━━━ Records

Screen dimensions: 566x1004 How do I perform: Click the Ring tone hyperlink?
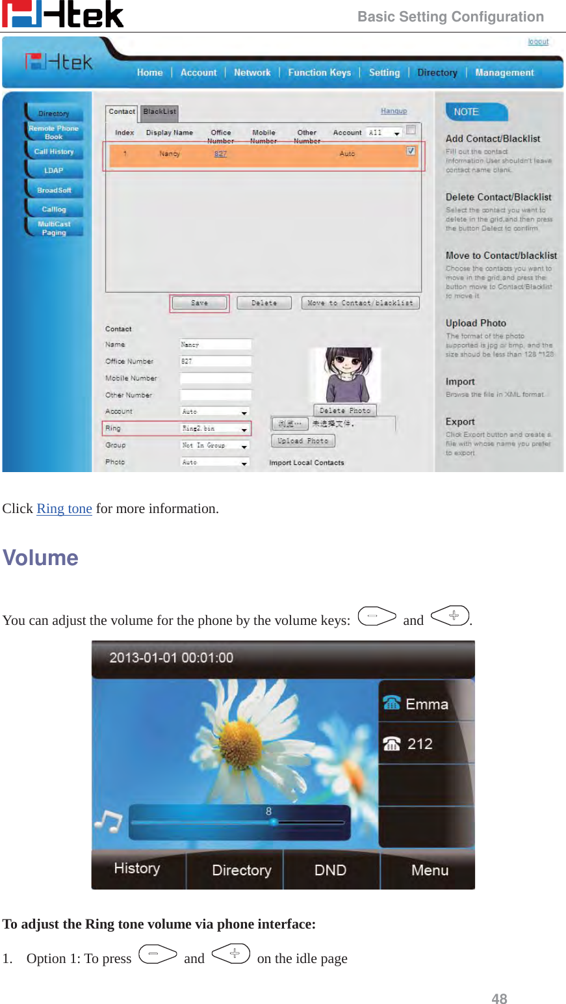pyautogui.click(x=64, y=509)
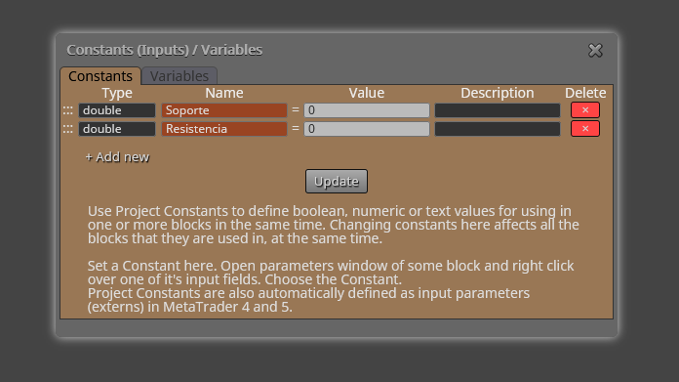Click the description field of Soporte row
Screen dimensions: 679x382
click(x=498, y=110)
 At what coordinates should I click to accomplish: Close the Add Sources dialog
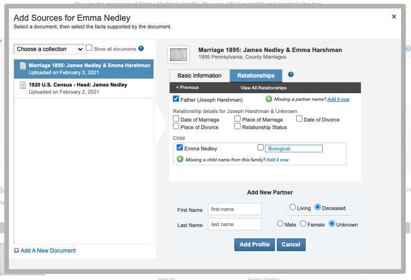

━━━━━━

• Task description
Your copy must match the records above word for word and contain no pictures.

• Your solution
Screen dimensions: 566x1004 How do I perform: Click the Ring tone hyperlink?
pyautogui.click(x=64, y=509)
Click the description field of Soporte row
Screen dimensions: 679x382
click(x=498, y=110)
 At what coordinates should I click to accomplish: Close the Add Sources dialog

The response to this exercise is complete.